Source excerpt –
>>>

On 14-Oct-20 7:41 PM, Ananyev, Konstantin wrote:
From: Liang Ma <liang.j...@intel.com>

Add a simple on/off switch that will enable saving power when no
packets are arriving. It is based on counting the number of empty
polls and, when the number reaches a certain threshold, entering an
architecture-defined optimized power state that will either wait
until a TSC timestamp expires, or when packets arrive.

This API mandates a core-to-single-queue mapping (that is, multiple
queued per device are supported, but they have to be polled on different
cores).

This design is using PMD RX callbacks.

1. UMWAIT/UMONITOR:

    When a certain threshold of empty polls is reached, the core will go
    into a power optimized sleep while waiting on an address of next RX
    descriptor to be written to.

2. Pause instruction

    Instead of move the core into deeper C state, this method uses the
    pause instruction to avoid busy polling.

3. Frequency scaling
    Reuse existing DPDK power library to scale up/down core frequency
    depending on traffic volume.

<<<

Data provided –
>>>

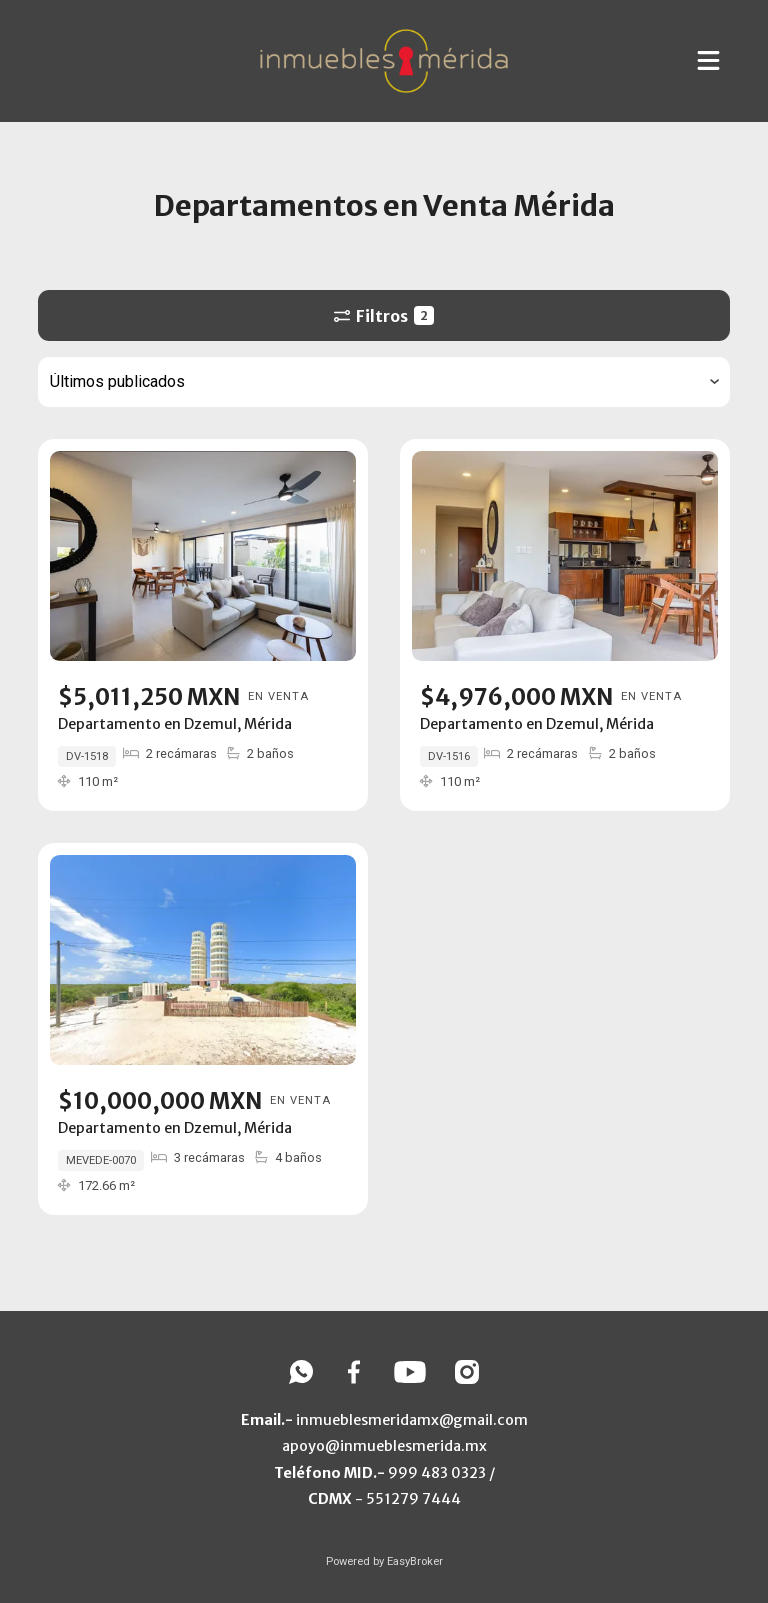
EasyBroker (415, 1561)
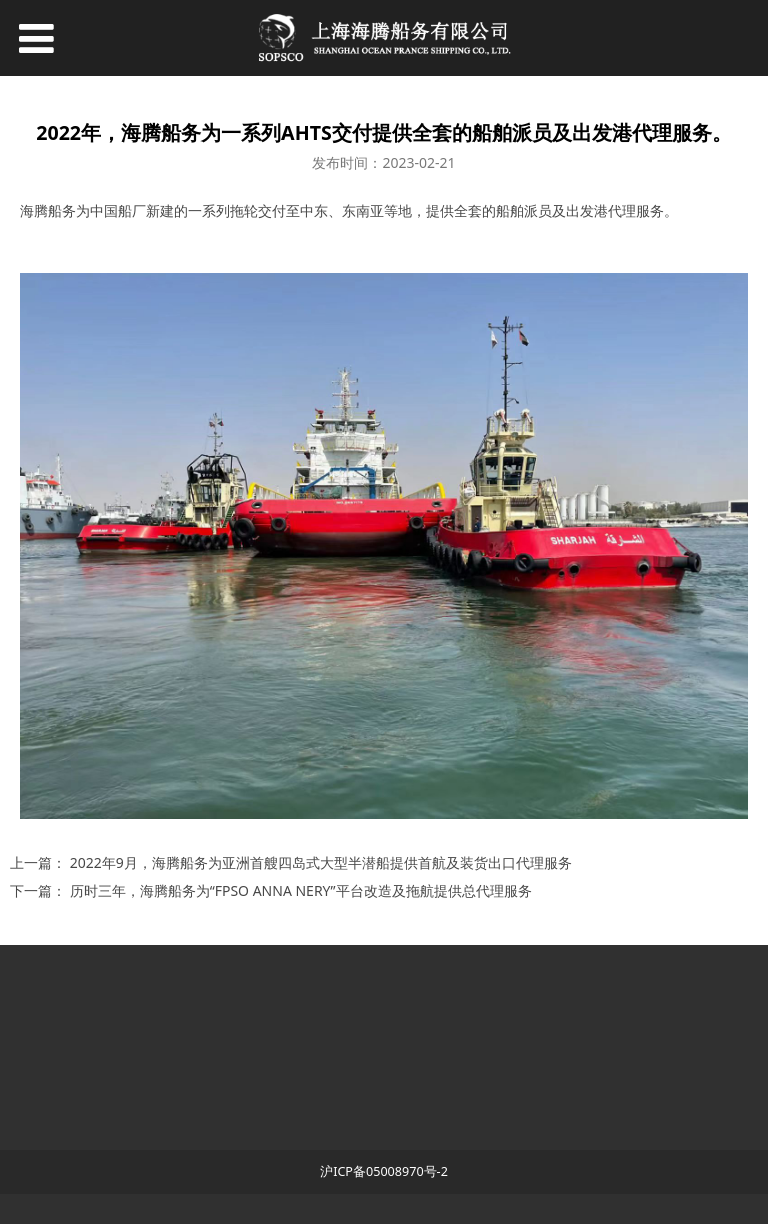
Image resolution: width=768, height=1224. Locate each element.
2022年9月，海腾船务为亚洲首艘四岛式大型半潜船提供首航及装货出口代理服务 (321, 862)
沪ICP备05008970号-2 (384, 1171)
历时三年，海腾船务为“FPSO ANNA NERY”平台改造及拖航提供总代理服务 (301, 890)
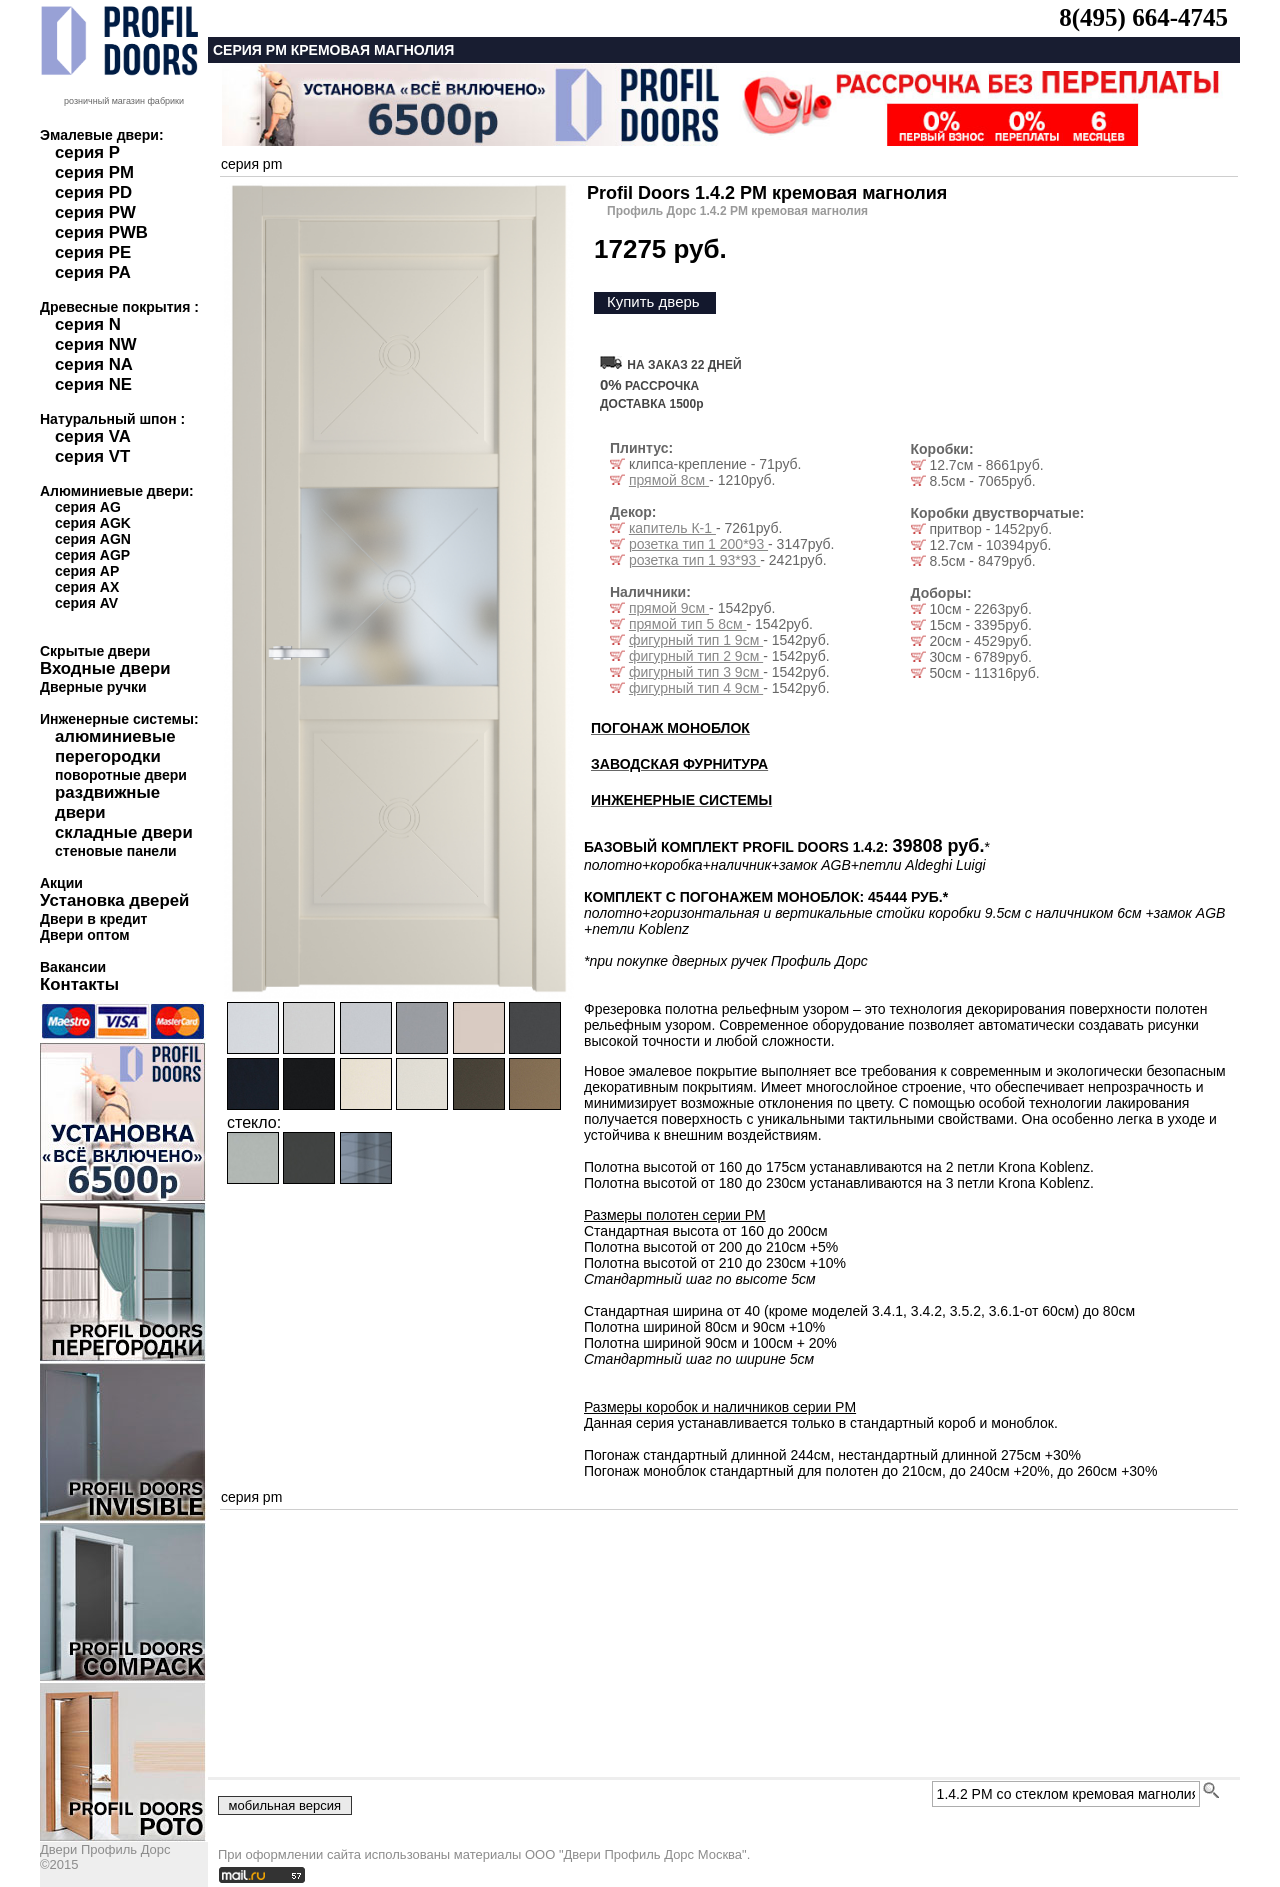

<<<

Exercise requirements –
1. In the power-saving patch description, what kind of mapping does the API mandate?
2. Repeat the passage of the power-saving patch description starting at "This design is" and ending at "be written to.".
3. Go on with the power-saving patch description from the point where it stops.
The lines above are separate material and are not part of the power-saving patch description.

Answers in order –
1. A core-to-single-queue mapping.

2.
This design is using PMD RX callbacks.

1. UMWAIT/UMONITOR:

    When a certain threshold of empty polls is reached, the core will go
    into a power optimized sleep while waiting on an address of next RX
    descriptor to be written to.

3.
Signed-off-by: Liang Ma <liang.j...@intel.com>
Signed-off-by: Anatoly Burakov <anatoly.bura...@intel.com>
---

Notes:
     v6:
     - Added wakeup mechanism for UMWAIT
     - Removed memory allocation (everything is now allocated statically)
     - Fixed various typos and comments
     - Check for invalid queue ID
     - Moved release notes to this patch

     v5:
     - Make error checking more robust
       - Prevent initializing scaling if ACPI or PSTATE env wasn't set
       - Prevent initializing UMWAIT path if PMD doesn't support get_wake_addr
     - Add some debug logging
     - Replace x86-specific code path to generic path using the intrinsic check



<snip>



I think you need to check state here, and _disable() have to set state with 
lock grabbed.
Otherwise this lock wouldn't protect you from race conditions.
As an example:

CP@T0:
rte_spinlock_lock(&queue_cfg->umwait_lock);
if (queue_cfg->wait_addr != NULL) //wait_addr == NULL, fallthrough
rte_spinlock_unlock(&queue_cfg->umwait_lock);

DP@T1:
rte_spinlock_lock(&queue_cfg->umwait_lock);
queue_cfg->wait_addr = target_addr;
monitor_sync(...);  // DP was put to sleep

CP@T2:
queue_cfg->cur_cb = NULL;
queue_cfg->pwr_mgmt_state = PMD_MGMT_DISABLED;
ret = 0;

rte_power_pmd_mgmt_queue_disable() finished with success,
but DP core wasn't wokenup.

To be more specific:
clb_umwait(...) {
...
lock(&qcfg->lck);
if (qcfg->state == ENABLED)  {
qcfg->wake_addr = addr;
monitor_sync(addr, ...,&qcfg->lck);
}
unlock(&qcfg->lck);
...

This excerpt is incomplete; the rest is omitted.